I’ve been doing property testing on my haskell projective geometric algebra library. this tests my engine, and finds cases where properties are not true.
I’ve been writing this problem up, and asking for opinions in side channels, but thought i might ask here: has anyone done any work on numeric stability with a PGA system, using floating point math, just generally?
At the moment, I am trying to determine how big a circle i have to draw around the intersection of two lines, to guarantee that the real answer is somewhere in the circle.
I’m going to paste my current writeup below, but i would accept any answers people have to give about error drift with a 2D PGA system implemented in doubles. I’ve done a lot of work in this area, but think i’ve got the issue cornered in my program enough to start requestion outside help. I’m using ULP tracking at every operation, and trying to create a “what is the maximum amount off this value is” function, so i can reason about error, rather than ignore it.
----- SNIP -----
We use floating point calculations. When we intersect two lines, the point that is returned is not exactly where it would be in a non-floating point world.
To try and resolve this, we’ve done ULP tracking of all of the input calculations, and have a function that transforms a loss value (“what was lost at each calculation”) to an estimated error (“what is the maximum distance from reality for this result”). This lets us define a circle around our calculated point, and guarantee the real point is within that circle.
Ideally, when we intersect two lines, we should get a point, and an error radius defining a circle around the point, such that the real, ideal world point would be guaranteed to be within said circle. With the current code, that error calculation gives the wrong value and the circle ends up too small.
We have verified that we correctly preserve all of the loss values at each calculation step, but the transformation of that loss into an error radius is incorrect. bonus: the amount of imprecision goes up as really steep angles (near 180 degrees) get involved.
What we need is a modification of the error calculation function so it correctly calculates the error circle. We can verify that this was done by making sure the tests described below all pass.
(yes, this is badly named, with a bad commit history)
./dist-newstyle/build/x86_64-linux/ghc-9.0.2/hslice-0.0.1/t/test-hslice/build/test-hslice/test-hslice -a 10000 --match "/Contour facetization algorithms/Arcs (Skeleton/Concave)/finds that all motorcycles intersect at the same point in a triangle/"
This test generates random triangles. It takes the bisector of each angle of the triangle, and then calculates the points and error circles for each pair of bisector intersections. Ideally, those intersections should be the same point. Due to floating point error, they are not, but the distance between them should be less than or equal to the sum of their error distances. However, the test will sometimes find triangles where this is not the case.
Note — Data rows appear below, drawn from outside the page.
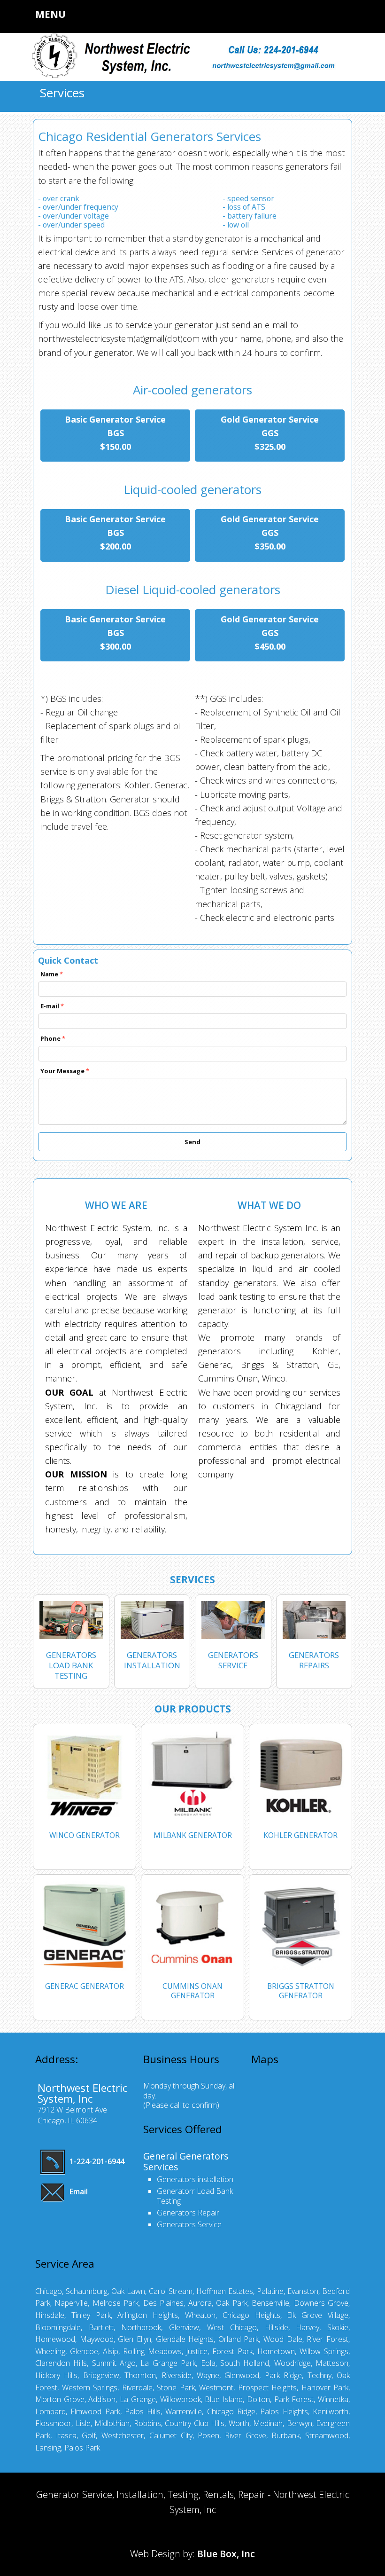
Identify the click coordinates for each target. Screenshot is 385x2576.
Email (78, 2191)
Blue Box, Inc (226, 2553)
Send (192, 1142)
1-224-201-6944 (96, 2161)
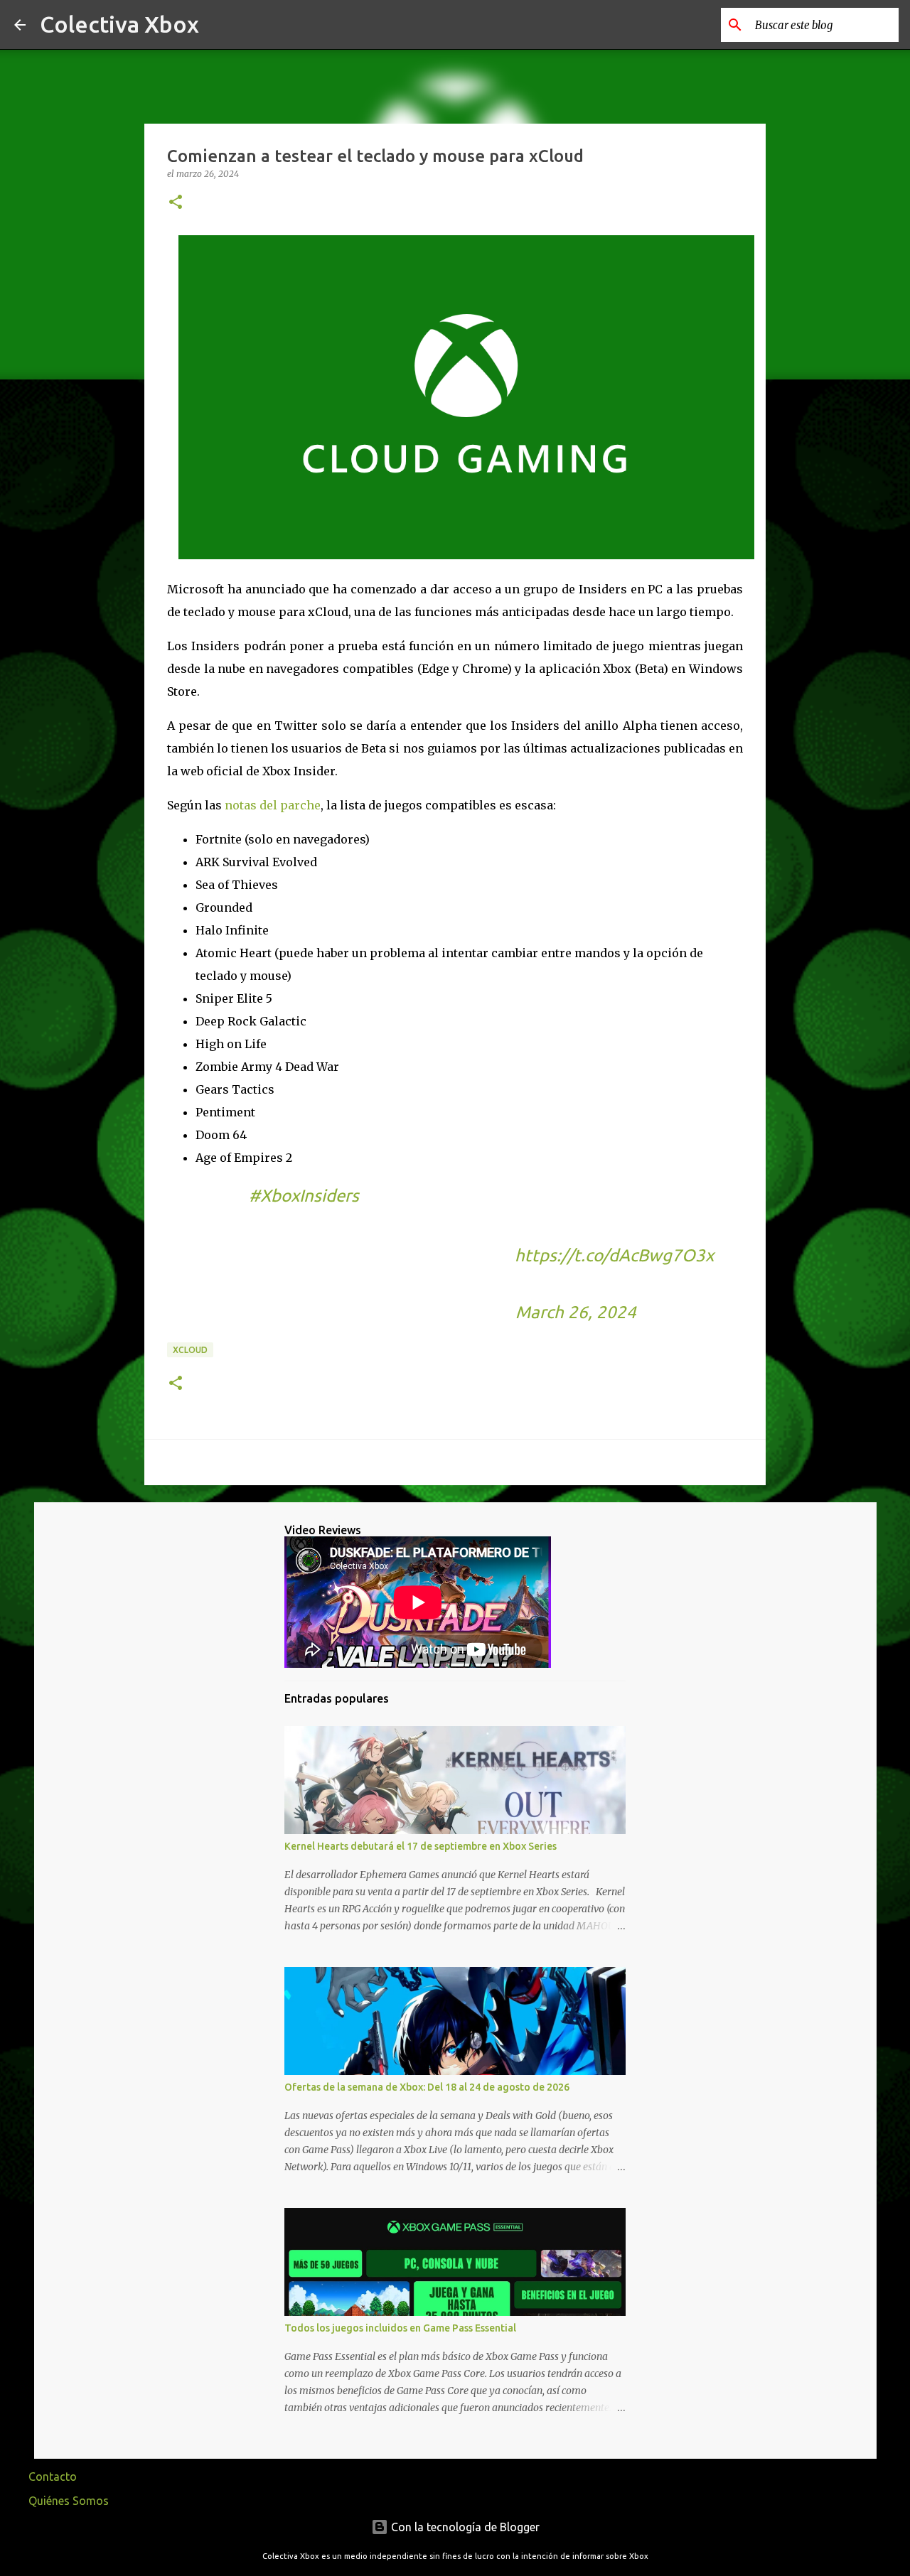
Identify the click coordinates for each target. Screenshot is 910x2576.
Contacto (52, 2476)
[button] (175, 202)
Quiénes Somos (68, 2500)
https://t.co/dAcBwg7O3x (614, 1255)
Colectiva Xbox (119, 24)
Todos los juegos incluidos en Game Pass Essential (400, 2328)
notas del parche (273, 805)
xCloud (190, 1349)
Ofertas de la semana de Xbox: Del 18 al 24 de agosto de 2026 (426, 2087)
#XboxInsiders (304, 1195)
When the test fails, it dumps a section of code that you can drop into the online Projective Geometric Algebra viewer, complete with some of the associated haskell structures in comments. for example:
the variables d, e, and f, contain the three points that are found. After their declarations, we have dumped the error-component of all of the operations, AND the angle (as SIN). note that all of the error cases contain one intersection with an angle that is -0.99999… so, “really steep”, and the - means “toward each other”. The point corresponding to this really steep intersection is quite far from the other two points, and it’s error circle has no space in common with the error circles of the other two intersections points.
The test is at:
HSlice/PGA.hs at fix_distanceBetweenNPLine2sWithErr · Haskell-Things/HSlice · GitHub
… but i don’t think that’s very useful. the actual point-distance-checking function is
HSlice/Intersections.hs at fix_distanceBetweenNPLine2sWithErr · Haskell-Things/HSlice · GitHub
to make this almost never fail, i have added a fudge factor to HSlice/PGA.hs at fix_distanceBetweenNPLine2sWithErr · Haskell-Things/HSlice · GitHub
pPointFuzziness function is responsible for looking at all of the error when a point was created, and determining the maximum imprecision, or how far to draw a circle around this point, and guarantee that the real answer is within that circle. The 10000 in line 276 is completely made up, and does a really good job of solving this for a LOT of cases. Obviously, this should be replaced with a function. All of the potential inputs to that potential function are available inside of
using a ‘1’ in place of the ‘10000’ results in a failing case within approximately random 250 tests. 10,000 gets us a few tens of thousands of tests before it can generate a skinny enough triangle to trigger the bug.